Cranberry flavonoids block bacterial adhesion
American scientists have revealed new impacts of cranberry juice on bacterial infections. The results open up new, interesting possibilities for antibiotic drug development.
Antimicrobial resistance, e.g. microbes that are resistant to current antibiotics, is one of the main threats for the future's health care system. At least 2 million Americans are infected each year with drug-resistant bacteria, while some 23 000 die from those infections. Therefore scientists are trying to identify potential new antibiotic drug targets.
In order to cause an infection, bacteria must first adhere to a host and accumulate in sufficient numbers to for a biofilm. A biofilm is a group of bacteria in which cells stick to each other and often these cells adhere to a surface. The new study reveals that compounds in cranberry juice called flavonols greatly reduced the ability of the bacteria E. coli to stick to a surface. E. coli bacteria cause many types of infections, including urinary tract infections.
Previous study has shown that cranberry proanthocyanidins play a role in cranberry juice's ability to block bacterial adhesion. In the new study, advanced chemical techniques were used to separate and characterize cranberry juice constituents. E. coli cells were cultured in samples of juice, and atomic force microscope was used to measure the bacteria's ability to bond to a surface. After the first round of testing, samples that showed the greatest ability to reduce E. coli adhesion were further fractionated.
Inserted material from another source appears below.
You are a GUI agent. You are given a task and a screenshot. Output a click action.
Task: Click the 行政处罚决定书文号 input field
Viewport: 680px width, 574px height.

Tests found that flavonols significantly reduced E. coli adhesion. Flavonol galactosides showed the strongest results. Previous study has shown that cranberry juice compresses the tiny tendrils (fimbriae) on the surface of the E. coli bacteria. Tendrils enable bacteria to bind tightly to the lining of the urinary tract. The change in shape reduces the ability of the bacteria to stay long enough to initiate an infection. Also flavonols are likely to affect the ability of fimbriae to bind to surfaces, but in a different way than proanthocyanidins do.
Like proanthocyanidins, flavonols are part of cranberry's defence system. They are secondary metabolites that are produced in greater concentrations when the plant is under stress or in the presence of pathogens. The study showed that not only proanthocyanidins but also other classes of cranberry compounds, such as flavonols, have anti-adhesive properties. These may have implications for development of alternative antibacterial treatments.
Author's comment: Most of the health benefits of cranberries have been studied on American cranberry (Vaccinium macrocarpon), which is related to Finnish bog cranberry (Vaccinium oxycoccos) and small cranberry (Vaccinium microcarpum). According to USDA proanthocyanidin database, the proanthocyanidin contents of American cranberries are similar to those of Finnish cranberries.